Damit wird im Ergebnis ein anderes Regel-Ausnahme-Verhältnis postuliert: Solange nicht die Annahme einer selbständigen Tätigkeit „durch weitere Aspekte gestützt wird bzw. die übrigen Umstände gleichermaßen für Selbstständigkeit wie für eine Beschäftigung sprechen“ (BSG, Urteil vom 4. Juni 2019, aaO, Rn. 36), kommt einer vertraglichen Vereinbarung der Ausübung einer selbständigen Tätigkeit nicht einmal eine indizielle Bedeutung zu. Dabei bringen natürlich schon die Unschärfen in der Formulierung (wie nicht zuletzt der Gebrauch der sprachlich nur weniger konkret fassbaren Konjunktion „bzw.“) auch in diesem Zusammenhang zunächst nur Tendenzen zum Ausdruck, diese beinhalten im Ergebnis aber vielfach richtungweisende Vorgaben für die jeweils vorzunehmende Einzelfallwürdigung.
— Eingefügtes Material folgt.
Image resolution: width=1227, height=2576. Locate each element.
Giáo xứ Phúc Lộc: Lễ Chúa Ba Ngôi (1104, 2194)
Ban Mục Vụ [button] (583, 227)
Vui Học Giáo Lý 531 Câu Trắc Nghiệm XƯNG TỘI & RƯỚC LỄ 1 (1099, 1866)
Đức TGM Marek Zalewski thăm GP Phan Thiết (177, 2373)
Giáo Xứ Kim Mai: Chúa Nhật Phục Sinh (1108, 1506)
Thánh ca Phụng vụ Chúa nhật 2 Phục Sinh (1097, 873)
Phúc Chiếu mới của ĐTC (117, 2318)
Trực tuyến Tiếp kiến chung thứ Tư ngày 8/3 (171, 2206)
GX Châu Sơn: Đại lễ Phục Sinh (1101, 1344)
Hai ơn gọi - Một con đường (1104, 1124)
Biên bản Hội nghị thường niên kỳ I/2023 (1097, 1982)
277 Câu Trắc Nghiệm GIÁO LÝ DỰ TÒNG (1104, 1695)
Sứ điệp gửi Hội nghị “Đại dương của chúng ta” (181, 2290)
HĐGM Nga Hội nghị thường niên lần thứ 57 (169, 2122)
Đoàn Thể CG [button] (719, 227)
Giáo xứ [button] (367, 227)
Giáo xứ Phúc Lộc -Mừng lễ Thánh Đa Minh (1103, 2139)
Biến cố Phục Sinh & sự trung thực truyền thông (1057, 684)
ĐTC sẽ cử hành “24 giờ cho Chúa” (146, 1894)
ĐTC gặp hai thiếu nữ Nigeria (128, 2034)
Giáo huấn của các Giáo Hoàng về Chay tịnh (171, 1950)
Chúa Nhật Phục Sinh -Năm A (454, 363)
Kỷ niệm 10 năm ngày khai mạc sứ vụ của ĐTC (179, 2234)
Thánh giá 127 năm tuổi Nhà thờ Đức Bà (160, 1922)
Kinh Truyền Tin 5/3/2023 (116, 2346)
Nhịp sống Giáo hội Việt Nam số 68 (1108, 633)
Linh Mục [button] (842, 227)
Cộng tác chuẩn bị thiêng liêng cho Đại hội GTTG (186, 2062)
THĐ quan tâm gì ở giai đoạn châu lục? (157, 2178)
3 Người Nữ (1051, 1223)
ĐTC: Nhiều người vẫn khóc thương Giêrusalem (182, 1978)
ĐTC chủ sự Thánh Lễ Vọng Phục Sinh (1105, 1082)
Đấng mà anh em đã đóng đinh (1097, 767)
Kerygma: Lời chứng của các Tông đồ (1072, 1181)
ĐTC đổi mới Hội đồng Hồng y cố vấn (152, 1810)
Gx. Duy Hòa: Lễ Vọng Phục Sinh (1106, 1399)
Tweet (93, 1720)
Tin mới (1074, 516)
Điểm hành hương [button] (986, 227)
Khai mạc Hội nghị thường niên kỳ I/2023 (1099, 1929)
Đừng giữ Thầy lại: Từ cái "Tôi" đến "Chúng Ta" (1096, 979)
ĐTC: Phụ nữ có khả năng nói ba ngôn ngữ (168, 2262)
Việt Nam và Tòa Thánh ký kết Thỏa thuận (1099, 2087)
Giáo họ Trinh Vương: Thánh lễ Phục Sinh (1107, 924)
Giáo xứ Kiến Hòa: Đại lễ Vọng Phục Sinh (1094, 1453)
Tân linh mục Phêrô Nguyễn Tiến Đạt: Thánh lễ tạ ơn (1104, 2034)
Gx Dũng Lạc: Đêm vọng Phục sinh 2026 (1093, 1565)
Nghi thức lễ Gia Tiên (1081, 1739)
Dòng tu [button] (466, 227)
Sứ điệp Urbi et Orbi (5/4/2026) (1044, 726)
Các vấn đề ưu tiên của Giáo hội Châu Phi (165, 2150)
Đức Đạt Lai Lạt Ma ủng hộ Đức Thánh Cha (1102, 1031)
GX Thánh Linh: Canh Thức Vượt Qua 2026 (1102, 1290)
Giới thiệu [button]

In Bezug auf nichtlehrende Tätigkeiten gilt zudem nach der höchstrichterlichen Rechtsprechung der Grundsatz, dass die Fremdbestimmtheit der Arbeit schon über eine funktionsgerecht dienende Teilhabe am Arbeitsprozess innerhalb einer fremden Arbeitsorganisation vermittelt werden kann (BSG, Urteil vom 4. Juni 2019 – B 12 R 11/18 R –, BSGE 128, 191-205, SozR 4-2400 § 7 Nr. 42, SozR 4-2500 § 109 Nr. 73, Rn. 31). Das Weisungsrecht könne - insbesondere bei sog Diensten höherer Art – „aufs Stärkste eingeschränkt“ sein, ohne dass dies der Annahme einer abhängigen Beschäftigung entgegenstehe (BSG, Urteil vom 4. Juni 2019 – B 12 R 11/18 R –, BSGE 128, 191-205, SozR 4-2400 § 7 Nr. 42, SozR 4-2500 § 109 Nr. 73, Rn. 29). Ein abhängiges Beschäftigungsverhältnis kann damit auch etwa auch dann in Betracht kommen, wenn der Beauftragte im Rahmen des Geschäftszwecks "im täglichen Dienstbetrieb" "im Wesentlichen frei walten und schalten" und, was Ort, Zeit und Dauer seiner Arbeitsleistung betrifft, weitgehend weisungsfrei agieren kann (BSG, Urteil vom 18. Dezember 2001 – B 12 KR 10/01 R –, SozR 3-2400 § 7 Nr. 20 bezogen auf den Geschäftsführer einer GmbH).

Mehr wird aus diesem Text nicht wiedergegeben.